• Task prompt
Copy the records word for word, everything from the very start down to the line containing "click(x=113, y=180)", including that line.
** start of Supplied records **
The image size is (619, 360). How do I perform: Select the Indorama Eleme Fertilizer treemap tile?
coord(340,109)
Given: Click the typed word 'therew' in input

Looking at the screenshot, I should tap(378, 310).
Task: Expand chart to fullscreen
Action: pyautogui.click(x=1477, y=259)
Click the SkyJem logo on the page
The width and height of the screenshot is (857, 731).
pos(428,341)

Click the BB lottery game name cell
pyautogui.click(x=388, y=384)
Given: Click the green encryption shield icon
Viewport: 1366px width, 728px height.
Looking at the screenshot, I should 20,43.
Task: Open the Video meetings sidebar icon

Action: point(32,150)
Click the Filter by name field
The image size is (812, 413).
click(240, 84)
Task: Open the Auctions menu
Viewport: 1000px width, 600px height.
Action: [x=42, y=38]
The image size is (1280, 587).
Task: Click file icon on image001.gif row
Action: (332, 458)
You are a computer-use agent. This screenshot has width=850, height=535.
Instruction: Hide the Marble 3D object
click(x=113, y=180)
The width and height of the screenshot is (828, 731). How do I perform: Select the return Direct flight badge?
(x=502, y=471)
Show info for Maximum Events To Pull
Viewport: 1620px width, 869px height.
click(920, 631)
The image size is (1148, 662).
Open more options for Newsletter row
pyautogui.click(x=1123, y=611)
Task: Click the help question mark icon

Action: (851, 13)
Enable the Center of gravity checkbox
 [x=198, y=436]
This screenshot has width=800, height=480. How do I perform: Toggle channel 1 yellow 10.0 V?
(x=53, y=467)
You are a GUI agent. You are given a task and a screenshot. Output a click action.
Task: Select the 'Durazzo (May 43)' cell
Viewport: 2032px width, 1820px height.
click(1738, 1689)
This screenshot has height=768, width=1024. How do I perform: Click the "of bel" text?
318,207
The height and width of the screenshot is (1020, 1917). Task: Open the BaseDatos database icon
** end of Supplied records **
• Final result
The image size is (619, 360). How do I perform: Select the Indorama Eleme Fertilizer treemap tile?
coord(340,109)
Given: Click the typed word 'therew' in input

Looking at the screenshot, I should tap(378, 310).
Task: Expand chart to fullscreen
Action: pyautogui.click(x=1477, y=259)
Click the SkyJem logo on the page
The width and height of the screenshot is (857, 731).
pos(428,341)

Click the BB lottery game name cell
pyautogui.click(x=388, y=384)
Given: Click the green encryption shield icon
Viewport: 1366px width, 728px height.
Looking at the screenshot, I should 20,43.
Task: Open the Video meetings sidebar icon

Action: point(32,150)
Click the Filter by name field
The image size is (812, 413).
click(240, 84)
Task: Open the Auctions menu
Viewport: 1000px width, 600px height.
Action: [x=42, y=38]
The image size is (1280, 587).
Task: Click file icon on image001.gif row
Action: (332, 458)
You are a computer-use agent. This screenshot has width=850, height=535.
Instruction: Hide the Marble 3D object
click(x=113, y=180)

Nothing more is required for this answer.